* Document segment
..........
Private eye Philo Vance is asked by aspiring actress Laurian March (Vivian Austin) to intercede on her behalf with a con man named Connor (Dan Seymour), who winds up murdered. The suspects include Connor's jilted girlfriend, Gigi (Toni Todd); Laurian's angel, Oliver (Gavin Gordon), who is in love with her; the stylish Tina Cromwell (Tala Birell); and others. When more murders occur, Philo must not only catch the killer, but figure out what to do with an emerald he discovers in the dead man's possessions and which has a lot to do with the case. Philo Vance's Gamble could easily be dismissed as a dull, cliche-ridden mess but it does have an interesting denouement, and some clever touches. Curtis [The Invisible Man's Revenge] makes an acceptable if minor Philo Vance, and Vivian Austin is wildly uneven as Laurian but she does have her moments. Frank Jenks [The Houston Story] scores as Vance's assistant, Ernie, and James Burke is fine as a cop named Burke. Gavin Gordon makes a quirky Oliver, but Tala Birell [The Frozen Ghost] has little to do as Tina. Lovable Grady Sutton appears briefly as an office clerk, and Francis Pierlot is great as Roberts the butler. If this picture does nothing else it shows that chapstick, or something along those lines, was around in the 1940's. The Philo Vance movies once starred William Powell but by the forties they had degenerated into a mostly unmemorable and very brief B movie series with lesser actors.

Verdict: Comes together neatly but takes a long time to get there -- and the pic is only an hour. **.

TEENAGE WOLFPACK

Christian Doermer and Horst Buchholz
TEENAGE WOLFPACK (aka Die Halbstarken/1956). Director: Georg Tressler.

Freddy (Horst Buchholz, herein billed as "Henry Bookholt") is a handsome, callous, criminally-inclined young man with a 15-year-old girlfriend, Sissi (Karin Baal), who may be worse than he is. His brother, John (Christian Doermer), is a much more decent lad who, unfortunately, looks up to his brother, who has left home. Freddy enlists some of his friends in an armed robbery that doesn't quite go as he intended, and disaster strikes when Freddy and Sissi break into a restaurant owner's home and John goes after them. Teenage Wolfpack is a dubbed American version of a German film that was clearly influenced by U.S. juvenile delinquent movies, and is hardly any better than most of those. Buchholz [That Man in Istanbul] struts around in tight leather pants, dances a blue streak in a jukebox sequence (probably influenced by Elvis), and exhibits the charisma that turned him, briefly, into an international star. Baal and Doermer are also effective, but the movie's dramatics are unconvincing, and despite the action the film becomes tedious. Nevertheless, some people see this as a West German classic. Not me.

Verdict: I Was a Teenage Frankenstein is more entertaining. **.

Thursday, February 2, 2017

SALOME

Rita Hayworth as Salome
SALOME (1953). Director: William Dieterle.
..........
* Your instructions
Quote the film reviews starting at "Verdict: I Was" and ending at "Director: William Dieterle.". The listing has no connection to the film reviews.

* Given material
..........
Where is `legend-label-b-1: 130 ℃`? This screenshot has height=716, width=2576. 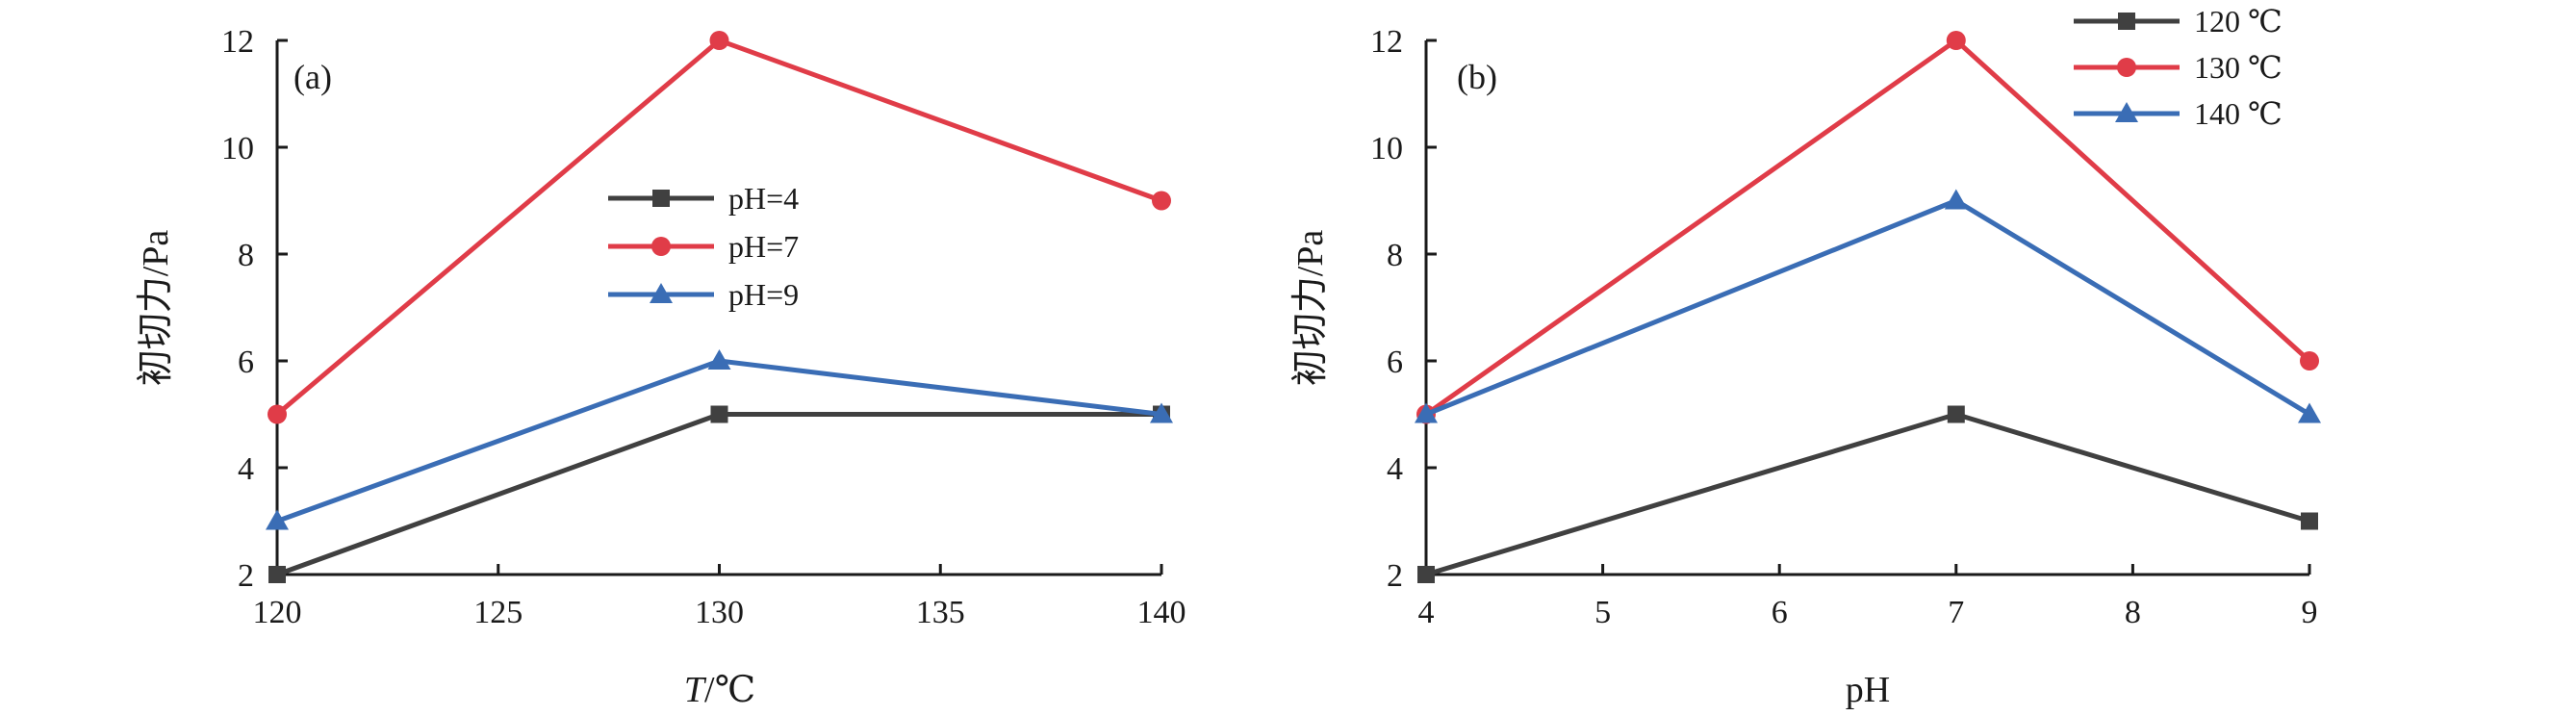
..........
* Solved problem
Verdict: I Was a Teenage Frankenstein is more entertaining. **.

Thursday, February 2, 2017

SALOME

Rita Hayworth as Salome
SALOME (1953). Director: William Dieterle.